“I felt like I was kind of like this kid in a candy shop,” Vancouver-based songstress Hilary Grist recalls of crafting her debut album, Imaginings.
That euphoric and uninhibited sense of freedom meant Grist threw all kinds of elements into her songs, whether it was a string section or a marching band.
“It was like every song was its own little world,” she adds. “It was fun, but in the end it did feel maybe a little bit eclectic, so this time it was kind of purposely limited in a way.”
Not to say Grist pulled back entirely on her sophomore release, Come & Go. There are still the odd string arrangements, but the overall instrumentation stays true to what you’ll find during one of Grist’s live shows with her four-piece band, plus some added synths to bring in sounds that would “open up the space a little bit more,” but keep the tracks rooted in the same sonic palette of art-pop-meets-jazz.
Just as the melodies on Come & Go are more cohesive, the lyrics driving them are connected through a sense of duality.
“You hit this point in your life and now there’s enough people younger than you and older than you and you’ve had a chance to see things start and things end, and life’s kind of taken on a little bit more depth, too, and almost more enjoyment,” says Grist, noting that while it may sound cliché, you also realize you’re not as invincible as you once thought you were. “There’s a sense of that, I guess, so I feel like some of the songs are coming out of making sense of some of those, like losing a few people in my life and new, great experiences too.”
As Grist’s sound continues to develop, so does the visual element of her music, whether it’s in the form of e-cards or hand-drawn music videos. Her most recent video, a film-noir-inspired piece for the song “Waltzing Matilda” was nominated for Video of the Year at the Western Canadian Music Awards.

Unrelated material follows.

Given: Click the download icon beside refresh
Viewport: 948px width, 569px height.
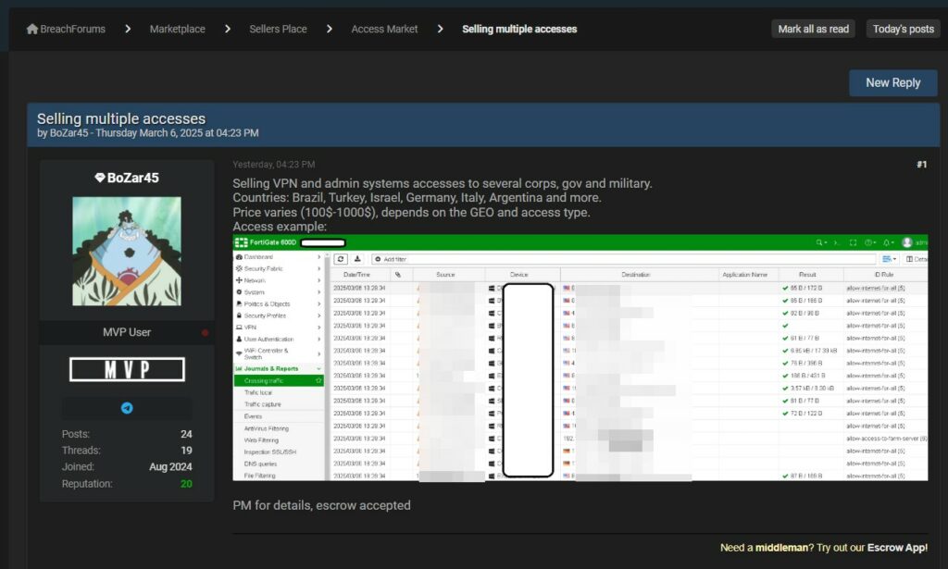Looking at the screenshot, I should pos(357,259).
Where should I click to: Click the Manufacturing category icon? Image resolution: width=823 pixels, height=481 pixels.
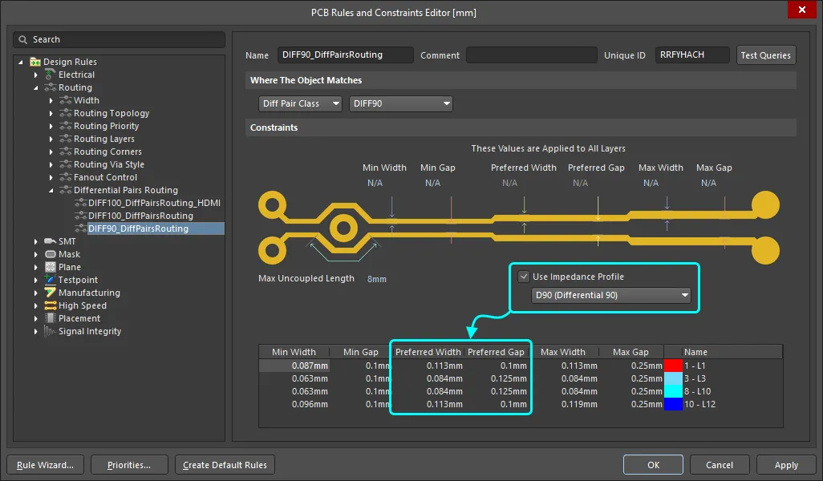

“If you asked me when I was six what I wanted to do I would have said I wanted to be a cartoonist or an artist or something like that,” says Grist, who taught herself how to do stop-motion videos in her apartment alongside husband and collaborator Michael Southworth. “I really like the process and everything, and having something really visual, especially nowadays with the whole interweb Internet sort of stuff, it’s like having a way to share your music that’s visual is, I think, becoming more and more important.”